CHARLESTON COUNTY, S.C. (WCBD)– Charleston County Council voted to consider demolishing and constructing a new building at the Old Naval Hospital site after being presented 12 new options Thursday.
Thursday, Charleston County Council approved a motion 7 to 1 to have “staff coordinate with consultants on options for demolition and construction subject to the IFB.”
The vote followed a two hour executive session where construction experts and engineers are said to have advised council on possible paths forward.
The building has been passed around by many, starting with the city of North Charleston. Originally, what many know as the Old Naval Hospital was bought by a contractor, Chicora Life Center LLC, from the city of North Charleston in 2014 for one million dollars.
Eventually, the city and the county entered into an agreement to lease and spruce up the building.
The county says during renovations, they backed out of the lease because they say contractors missed their completion deadline. County chairman Vic Rawl says that’s when Chicora sued the county
“We found ourselves in a posture of not being able to seriously participate and defend ourselves,” Rawl said.
Chicora has a different story.
“They flat out attempted to terminate the lease. they say they did it because Chicora missed a deadline,” Chicora attorney, Doug Durbano said.
Chicora says the county suggested to get rid of the original deadline, contrary to what the county says.
“Early in the transaction as a suggestion of Charleston county, that the date originally planned for when it was to be completed was eliminated, completely stricken, absolutely removed,” Durbano said.
The legal battle was taken to bankruptcy court, but instead of fighting it in court, Charleston County decided to settle.
“Bottom line is we made the decision to purchase the building for 33 million dollars, was it a good idea? bad idea? Only time will tell,” Rawl said.
33 million dollars of taxpayer is gone.
“Gone, we can’t recover it” Rawl said.
According to the county, tax payers have also spent roughly two to two-and-a-half million on research for the new project.
As a result of the settlement, the county is the landlord of the building. They have to decide what’s next for the building. Since obtaining it, the county has had it’s eyes set on turning the building into a one stop shop for all things social services- a social services hub.
In May, the county learned it would cost 66 million dollars ro renovate the building as a social services hub. They deferred voting on the matter. Read more here.
“The hub makes sense because of its location, access to public transportation, and quite frankly the need,” Rawl said.
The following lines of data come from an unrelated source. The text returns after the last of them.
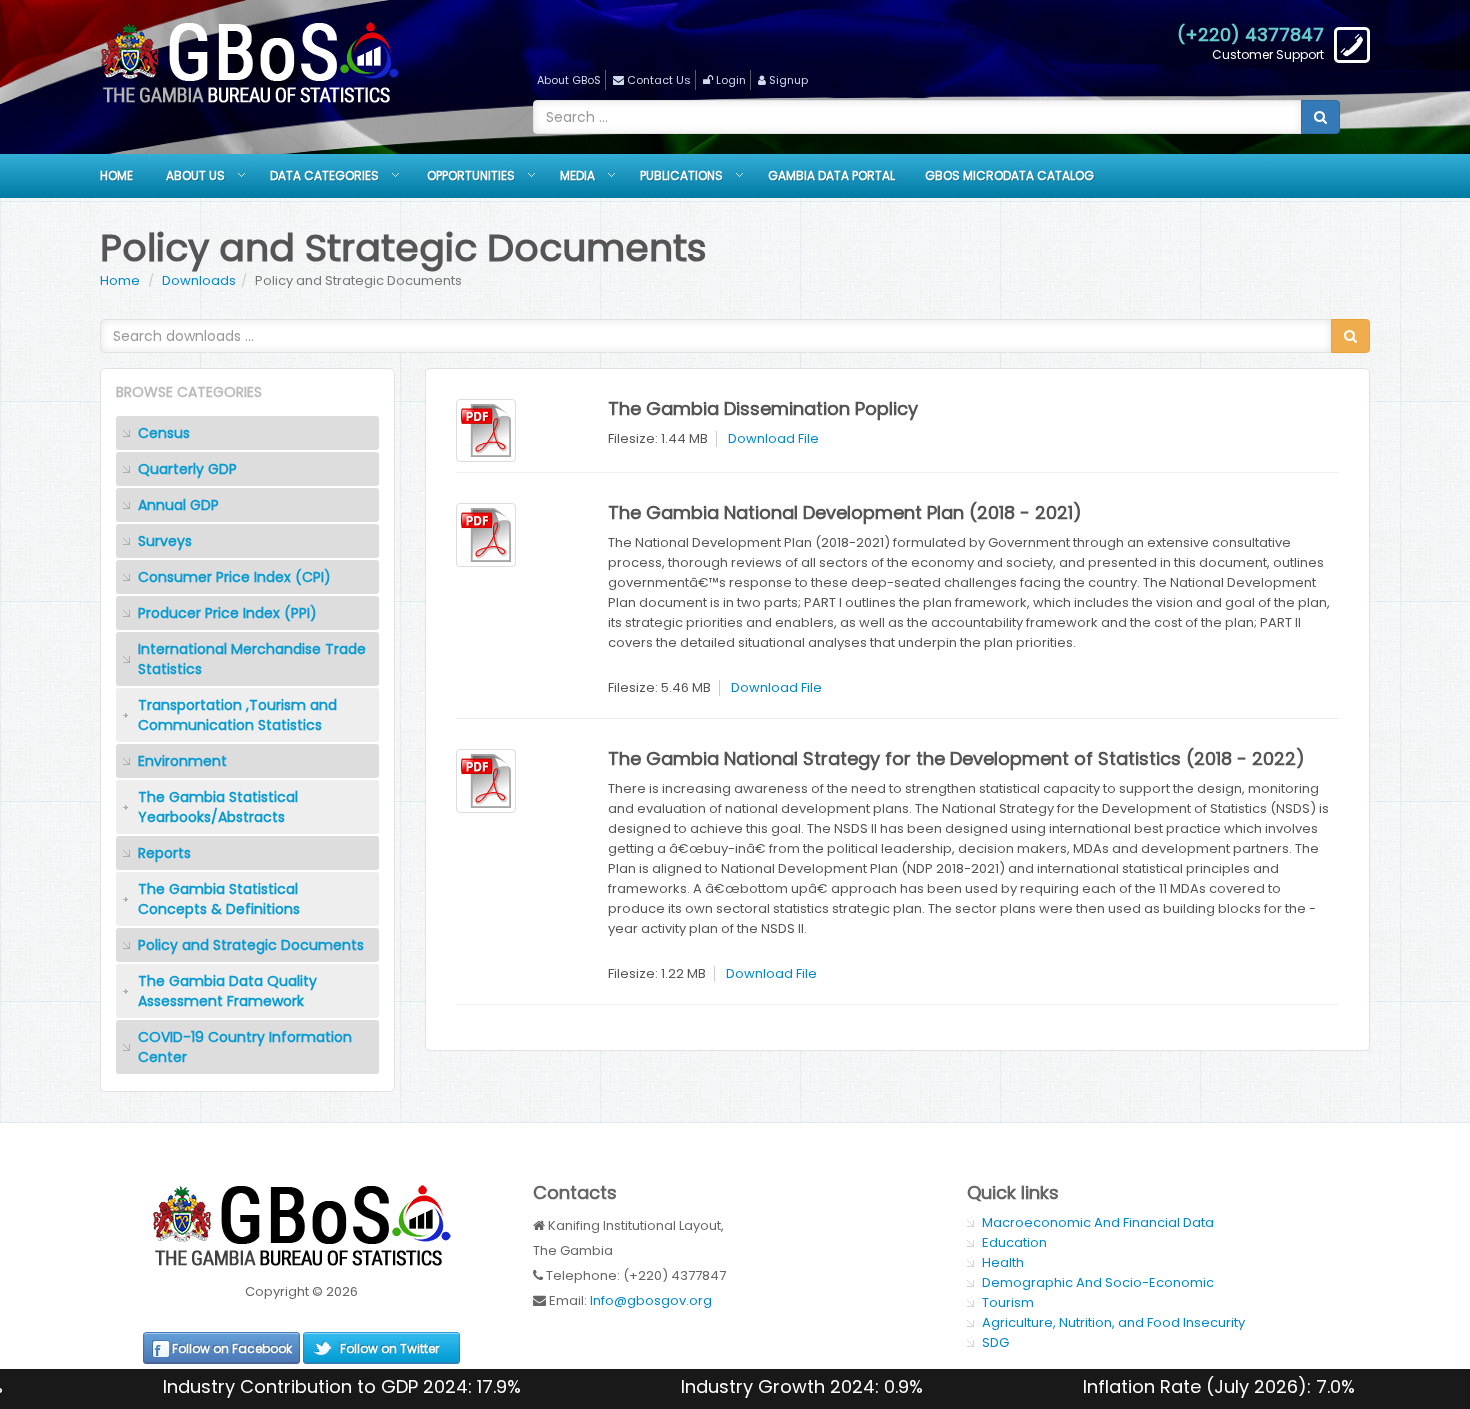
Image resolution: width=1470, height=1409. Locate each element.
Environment (182, 761)
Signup (788, 80)
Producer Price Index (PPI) (227, 613)
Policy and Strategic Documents (251, 945)
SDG (995, 1342)
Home (116, 175)
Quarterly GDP (187, 469)
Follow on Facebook (232, 1348)
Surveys (165, 541)
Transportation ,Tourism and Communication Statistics (237, 715)
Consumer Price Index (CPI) (234, 577)
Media (577, 175)
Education (1014, 1242)
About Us (195, 175)
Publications (681, 175)
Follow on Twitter (389, 1348)
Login (731, 80)
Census (164, 433)
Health (1003, 1262)
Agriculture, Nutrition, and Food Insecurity (1113, 1322)
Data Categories (324, 175)
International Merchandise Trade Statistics (252, 659)
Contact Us (659, 80)
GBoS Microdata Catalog (1009, 175)
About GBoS (569, 80)
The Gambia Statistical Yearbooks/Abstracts (218, 807)
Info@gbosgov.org (651, 1300)
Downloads (199, 280)
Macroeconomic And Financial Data (1098, 1222)
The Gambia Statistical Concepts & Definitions (219, 899)
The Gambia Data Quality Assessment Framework (227, 991)
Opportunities (471, 175)
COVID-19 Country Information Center (245, 1047)
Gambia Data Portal (831, 175)
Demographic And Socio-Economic (1098, 1282)
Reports (164, 853)
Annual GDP (178, 505)
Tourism (1008, 1302)
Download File (773, 438)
Except, the price has council questioning the potential hub. Thursday, council was presented with 12 new options for the building including; renovating it, tearing it down, selling it, or building something new.
Council voted on considering demolition and new construction. The question now is, how much will that cost taxpayers?
“Numbers i can’t really talk about because it would be speculation,” Rawl said.
Rawl says they discussed some possible numbers in Executive Session, which is a closed meeting. Ultimately the county says they will pick the option that best suits the people of Charleston county
“No, we can’t do a thing about what we have paid for the property, but we can sure do something about what we do moving forward,” said Rawl.
Rawl says the council will be presented with options for people interested in buying the building September 7. Council is expected to vote on one of the 12 options in the next finance committee meeting, which will be sometime after September 20.
As for the completion of the project, whether that may be the encouraged social services hub, or a new building, council expects the project to take anywhere between 27 and 45 months.